Beemer Power at Doune

On Friday evening at Doune we had our 1st look at David Seaton’s beautifully built Pilbeam sportscar.

Pilbeam MP43 at Doune

 

Being based in the South, this lovely car had so far escaped our gaze this year as David competes in Northern & Scottish sprints and hillclimbs. Plenty has been written about it in Speedscene though and we greatly looked forward to seeing it.

The car is the 1st Pilbeam sportscar built (MP43-01) which was originally run by David Garnett in the mid-80s. It then passed through a variety of drivers hands until Barry Lines fitted a monsterous Rover V8 engine. Seaton bought the car as a rolling chassis from Lines and has installed a BMW M5 V8 engine which is mated to the Hewland FG transmission.

BMW M5 V8 Engine Installation

In order to get a benchmark on the changes that have been made, Seaton invited Lines to share the car with him at Doune. That was an offer that Barry was unlikely to decline!

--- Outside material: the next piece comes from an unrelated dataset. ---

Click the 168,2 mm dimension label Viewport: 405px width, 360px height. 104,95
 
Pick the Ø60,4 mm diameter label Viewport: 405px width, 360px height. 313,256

Lines had a good run in the car, despite a FAIL on his 1st competition run on Sunday, and was enthusing about the driveability of the engine after the event.

Comments

  1. Andy Barton says:

    I think I [hope correctly] recall a conversation with Barry Lines about the MP43 twin turbocharged Raver installation at Shelsley Walsh; the engine/turbo package had required an additional 100mm. to added behind the driver, with a corresponding increase in wheelbase. I think it was probably too soon after this change to discuss any affect on the handling; insufficient time in the car at that point. I wonder if this wheelbase still exists in this car, and if so, whether it was/is felt to have changed the handling, perhaps on turn in. Remember Denis Jenkinson, and his musings on The Polar Moment of Inertia? But I have never been sure whether it is possible, as an onlooker, to draw any generalisations about handling differences resulting from changes in wheelbase; it probably is greatly dependent on the locations of all the significant masses between the axle lines, but long wheelbase cars tend, as a type, to have the reputation of wanting to go straight on at bends, do they not? Can anyone shed any light on this obscurantist MP43 topic?
    Andz

  2. David Seaton says:

    It is generally considered that the extended wheelbase makes for a less edgy car, and is consequently much more pleasant to drive. This is partly on the basis that the original car was thought by many to have too short a wheelbase !
    Never having been in a shorter version it is hard for me to make a comparison, although I would suppose that the turn – in of the shorter car is somewhat sharper. I would not say that the turn-in on my car was by any means inadequate, which perhaps suggests that the wheelbase in its’ extended form has made little difference.
    Currently the car has the same wheelbase as it had in Barrie’s ownership – I am not sure that I would much fancy nearly 500 bhp in a short chassis in any case.

  3. David Seaton says:

    I should add that on my second timed run at Doune, I covered the first 64 ft in exactly 2.00 secs, which may be a side benefit of the slightly longer wheelbase !

    • Andy Barton says:

      Rambling through “back-numbers”, I found that my comment about wheelbase had brought a response, back in September. My thanks to David Seaton.